Paths and identifiers

A path is used to identifying or locating a resource, which can be in various forms (e.g. filesystem path or URL).

A path may have several components denoting different levels of namespace or the last level non-namespace resource.

An empty path is a path without any components.

A path with more than one components shall have syntactic separators (e.g. a slash(/) or whitespace) to split different components.

An identifier is a path with exactly one components without any separators, which can be used to differentiate resources in the same namespace or to collectively name some sets of resources in various namespaces.

A resource may be denoted with not necessarily the unique identifier or path. However, all resources this document discussed below are named.

Languages

Rules of natural languages are specified in this subclause. They have effects on normal texts.
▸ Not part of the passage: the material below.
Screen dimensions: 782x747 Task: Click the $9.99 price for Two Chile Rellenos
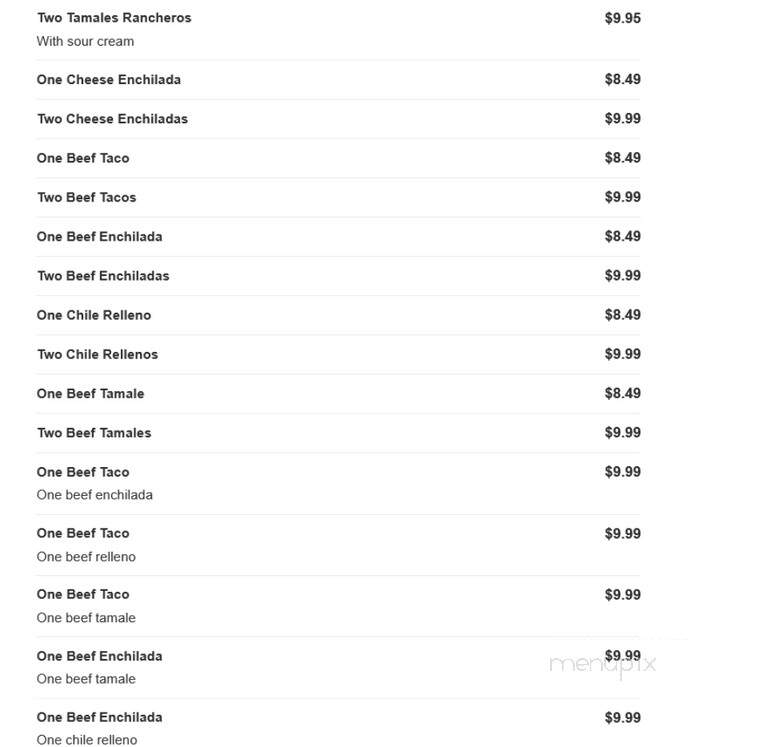(622, 354)
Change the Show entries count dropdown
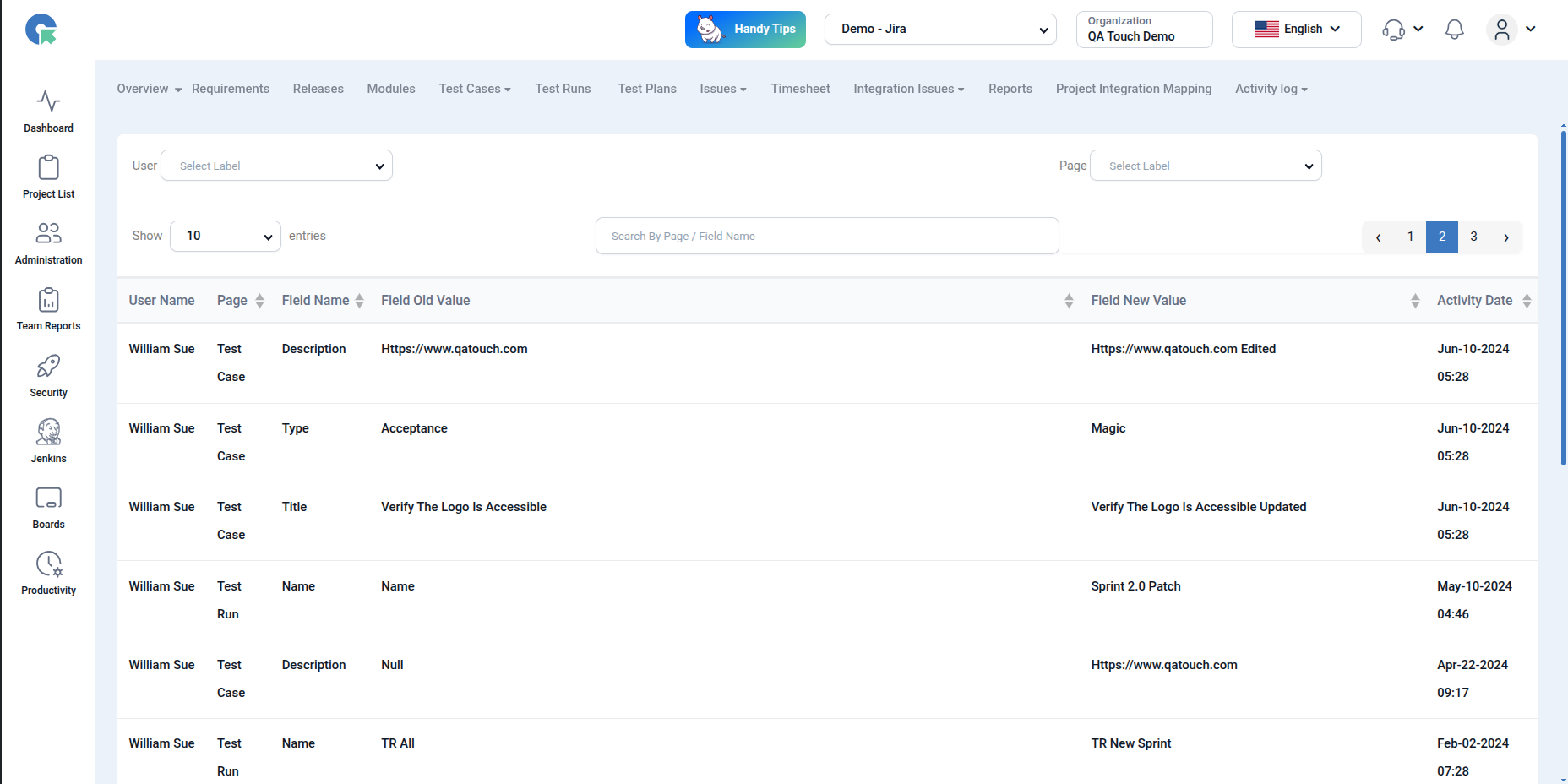Image resolution: width=1568 pixels, height=784 pixels. [x=226, y=237]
Normal text of noun phrases may have embedded translations for different natural languages or more detailed descriptions following its first occurence, in parentheses (( and )).

Different letter cases (if appropriate) may be used for sentences, acronyms and words in the titles of clauses.

Editions in languages

A set of documentation may be in one (natural) language. The IETF language tag with at least one subtag and an additional prefix dot(.) shall be placed in the end of identifier of the resource before the dot and the extension name (if any). Otherwise the documentation shall be in multiple languages or without text contents (e.g. containing only ideographic images), and no language code shall be in the identifier of the resource.

When the additional dot and tag is removed, all different resource with same names shall refer to the same set of contents only in different languages, or at least one of them shall be incomplete which means to be completed as in former case. The resource is one edition in the specific language of the documentation.

Unless explicitly specified, when the meaning is in conflict for multiple editions in different languages, the complete one shall be valid over others. If there is not only one complete edition, the validity is specified in following order:

  • en-US
  • en
  • zh-CN
  • zh

If no one edition in above languages is complete, the documentation is defective.

A language tag may be used to annotate one or more words in text. An annotation of such use is a language tag annotation, which consists of a tag combined with one pair of enclosing parentheses (namely, ( and )).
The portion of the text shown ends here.